AU TGA Pregnancy Category C: Drugs which, owing to their pharmacological effects, have caused or may be suspected of causing, harmful effects on the human fetus or neonate without causing malformations. These effects may be reversible. Accompanying texts should be consulted for further details.

US FDA Pregnancy Category C: Animal reproduction studies have shown an adverse effect on the fetus and there are no adequate and well-controlled studies in humans, but potential benefits may warrant use of the drug in pregnant women despite potential risks.

The following applies to the ingredients: Gabapentin

Professional Content

Benefits should clearly outweigh risks

Excreted into human milk: Yes

Comments:
-Breastfed infants should be monitored for drowsiness, adequate weight gain, and developmental milestones, especially when used in combination with other anticonvulsant or psychotropic drugs and in younger, exclusively breastfed infants.
-Some authorities suggest discontinuing nursing or discontinuing use of this drug while breastfeeding due to the potential for serious adverse reactions in the breastfed infant.

With maternal doses up to 2.1 g/day, estimated doses for fully breastfed infants are 0.2 to 1.3 mg/kg/day (equivalent to 1.3 to 3.8% of the maternal weight-adjusted dose).
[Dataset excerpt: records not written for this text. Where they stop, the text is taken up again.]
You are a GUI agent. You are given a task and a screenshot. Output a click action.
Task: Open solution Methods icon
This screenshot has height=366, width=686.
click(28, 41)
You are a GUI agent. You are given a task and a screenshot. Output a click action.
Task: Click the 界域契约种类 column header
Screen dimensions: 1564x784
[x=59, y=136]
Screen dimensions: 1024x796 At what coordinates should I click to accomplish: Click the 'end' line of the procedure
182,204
An expert panel has deemed this drug is an acceptable choice for refractory restless leg syndrome during lactation. Until more data becomes available, the developmental and health benefits of breastfeeding should be considered along with the mother's clinical need for this drug and any potential adverse effects on the breastfed infant from this drug or from the underlying maternal condition.
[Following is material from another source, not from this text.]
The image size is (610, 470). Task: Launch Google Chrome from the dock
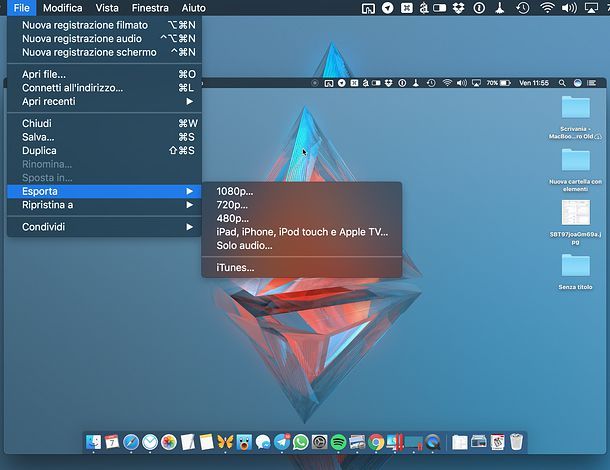[376, 441]
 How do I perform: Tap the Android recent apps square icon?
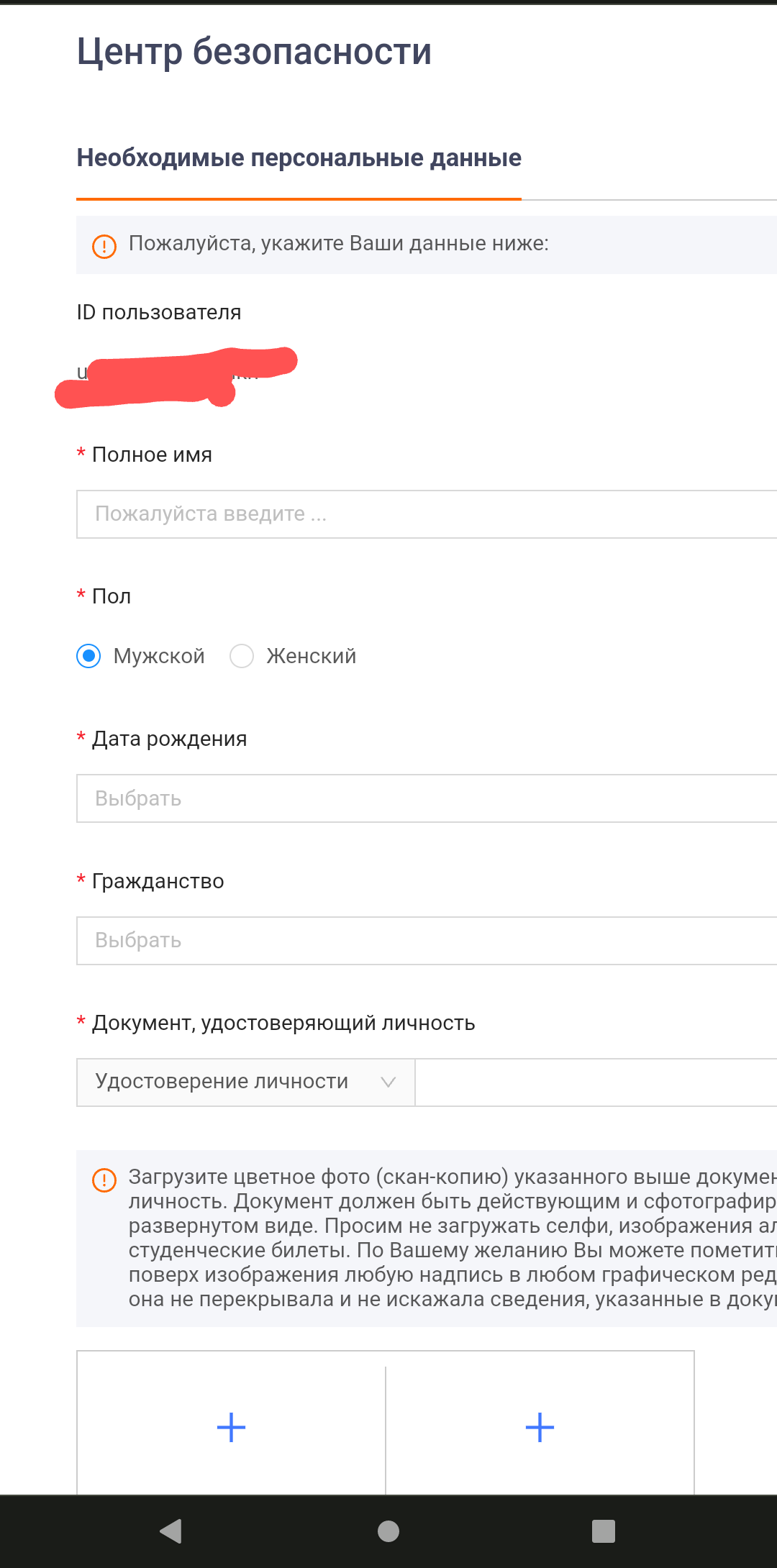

The following applies to the ingredients: Citalopram (found in Celexa)

Professional Content

A decision should be made to discontinue nursing or discontinue the drug, taking into account the importance of the drug to the mother.

Excreted into human milk: Yes

Comments:
-Breastfed infants should be monitored for drowsiness
-Mothers taking an SSRI during pregnancy and postpartum may have difficulty breastfeeding and may require additional breastfeeding support.
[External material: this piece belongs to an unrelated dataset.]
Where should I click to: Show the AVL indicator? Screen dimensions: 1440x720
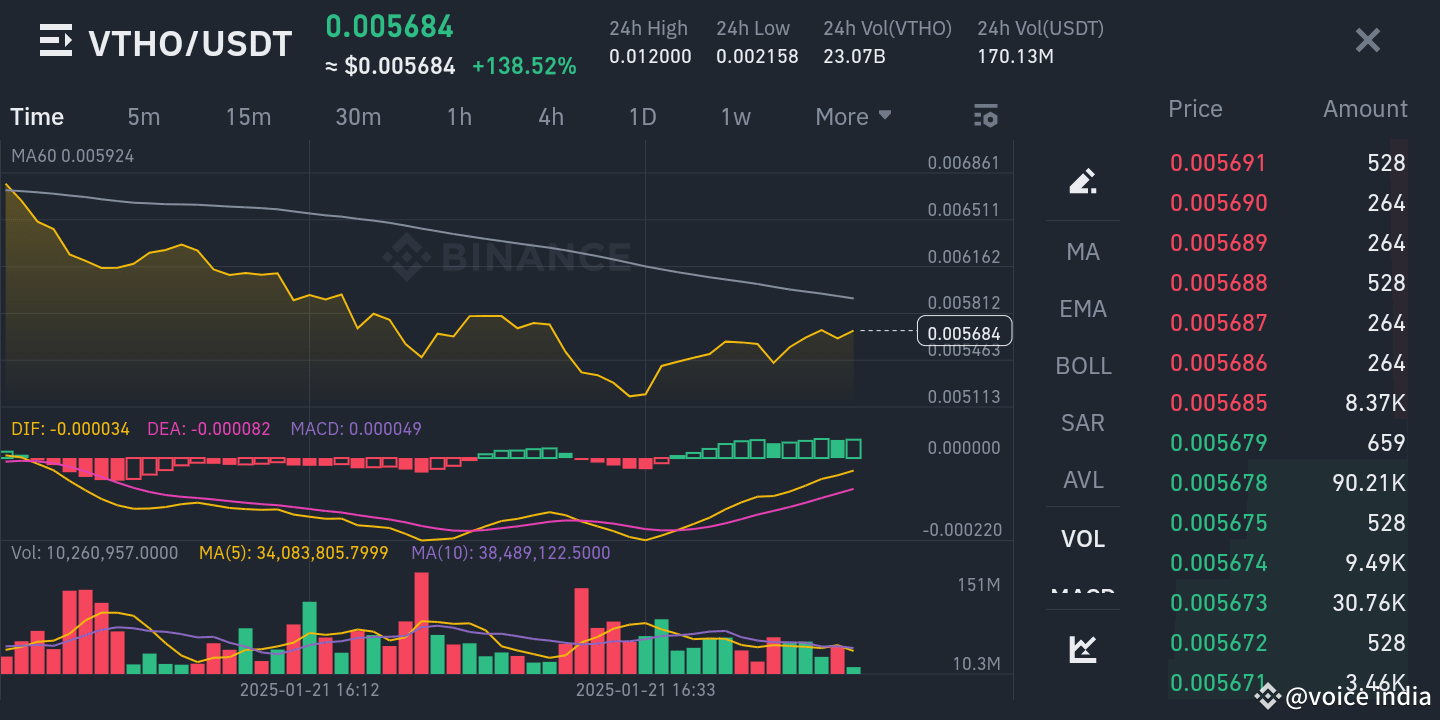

Cases of minor behavioral side effects such as drowsiness or fussiness have been reported; however no adverse effects on development have been observed in infants followed for up to 1 year.

It has been suggested that citalopram therapy may be continued during breastfeeding if it was used during pregnancy or if other antidepressants were ineffective. Escitalopram, the S-enantiomer of citalopram, may be preferred during breastfeeding as its usual dose is about 25% that of citalopram and has a lower infant exposure.

One study has reported that the relative dose to a suckling infant is similar to that reported for fluoxetine, and higher than that reported for fluvoxamine, paroxetine, or sertraline.

Two cases have been reported of infants experiencing excessive somnolence, decreased feeding, and weight loss in relation to breast-feeding from a mother receiving citalopram. Milk/serum concentration ratios based on single pairs of samples from the two patients ranged from 1.16 to 1.88. Based on this, the absolute dose a suckling infant may ingest would be in the range of 4.3 to 17.6 micrograms/kg. The relative dose would be 0.7% to 5.9% of the weight- adjusted maternal dose. In one case the infant was reported to have recovered completely once the infants mother discontinued the citalopram.

According to another case report, the relative infant citalopram dose from breast milk is approximately 9% of the weight- adjusted maternal dose.

A study of seven women taking citalopram and their infants has reported that the plasma concentrations of citalopram and demethylcitalopram in the infants were very low or absent and there were no adverse effects.